Yes, it works exactly like that. The algorithm checks, whether there are enough (even small) patches of
natural within a hexagonal cell to classify it as certain landcover type. If there are, the cell gets classified and is considered as fully covered. The current thresholds are 10% for urban areas and 1% for all other areas. If there is not enough data to classify the cell, it is considered as blank.
Indeed, the resulting assessment is quite optimistic. But it’s the way the generalization works: we what to move from small patches to the big picture. For the geographical areas where my knowledge are sufficient, this algorithm gives quite satisfactory results.
@Duja, the question from my side: does the map on the right make sense in your opinion? With farms and fields in the north and woods in the south? Or is it wrong?
I agree, coverage percentage of original, non-generalized polygons can be also interesting. I’ve started the calculation process up, but it can take days or even weeks to get some results. I will keep you informed.
I think the risk of such a low threshold for rural areas is that there may be a bias towards mapping “unusual” land covers for a particular area more thoroughly than “boring” land covers.
That seems to be the case in Ireland. Only about 12% of the Republic of Ireland is forested, but this map gives the impression of much more tree cover. Especially the southern half of the country looks like it is dominated by forest.
I think this is because almost all forests are mapped, probably because they are unusual and also easy to map from imagery. Meanwhile there is less interest in filling in the 80-90% of land covered by pasture or farmland. So a tile mapped with 2% forest and nothing else probably really is 2% forest, but that gets expanded to the whole tile (if I understand correctly).

> Your objective
From the landcover discussion, reproduce word for word the passage that begins with the words containing "That seems to" and ends with "dominated by forest.".

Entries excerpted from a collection
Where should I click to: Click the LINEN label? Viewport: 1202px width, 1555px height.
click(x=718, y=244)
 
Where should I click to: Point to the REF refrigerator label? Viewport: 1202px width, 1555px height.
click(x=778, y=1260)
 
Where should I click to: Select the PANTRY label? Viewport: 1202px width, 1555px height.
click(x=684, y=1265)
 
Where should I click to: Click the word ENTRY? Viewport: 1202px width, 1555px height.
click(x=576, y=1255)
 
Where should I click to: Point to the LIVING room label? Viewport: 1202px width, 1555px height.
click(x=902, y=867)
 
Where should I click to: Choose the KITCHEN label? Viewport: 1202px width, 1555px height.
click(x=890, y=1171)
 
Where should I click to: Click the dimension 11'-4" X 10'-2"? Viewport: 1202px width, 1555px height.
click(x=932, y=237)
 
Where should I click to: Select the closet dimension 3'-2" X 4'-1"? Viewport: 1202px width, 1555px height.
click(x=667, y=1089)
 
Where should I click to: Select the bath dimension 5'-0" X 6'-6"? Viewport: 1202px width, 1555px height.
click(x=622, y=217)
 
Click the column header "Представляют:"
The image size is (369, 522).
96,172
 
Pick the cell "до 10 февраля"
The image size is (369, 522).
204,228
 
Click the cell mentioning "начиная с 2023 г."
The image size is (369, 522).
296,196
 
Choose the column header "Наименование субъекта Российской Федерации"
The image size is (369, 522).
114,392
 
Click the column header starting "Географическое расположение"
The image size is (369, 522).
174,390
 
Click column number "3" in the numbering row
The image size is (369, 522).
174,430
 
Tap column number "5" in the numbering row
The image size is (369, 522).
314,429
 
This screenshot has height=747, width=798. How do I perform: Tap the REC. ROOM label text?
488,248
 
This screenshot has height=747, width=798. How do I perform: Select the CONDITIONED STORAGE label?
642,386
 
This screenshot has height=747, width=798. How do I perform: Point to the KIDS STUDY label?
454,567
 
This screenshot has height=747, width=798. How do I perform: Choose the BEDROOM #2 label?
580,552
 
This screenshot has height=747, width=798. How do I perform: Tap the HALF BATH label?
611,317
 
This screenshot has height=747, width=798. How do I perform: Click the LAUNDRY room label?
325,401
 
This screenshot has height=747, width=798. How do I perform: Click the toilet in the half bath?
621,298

> Solution to this task
That seems to be the case in Ireland. Only about 12% of the Republic of Ireland is forested, but this map gives the impression of much more tree cover. Especially the southern half of the country looks like it is dominated by forest.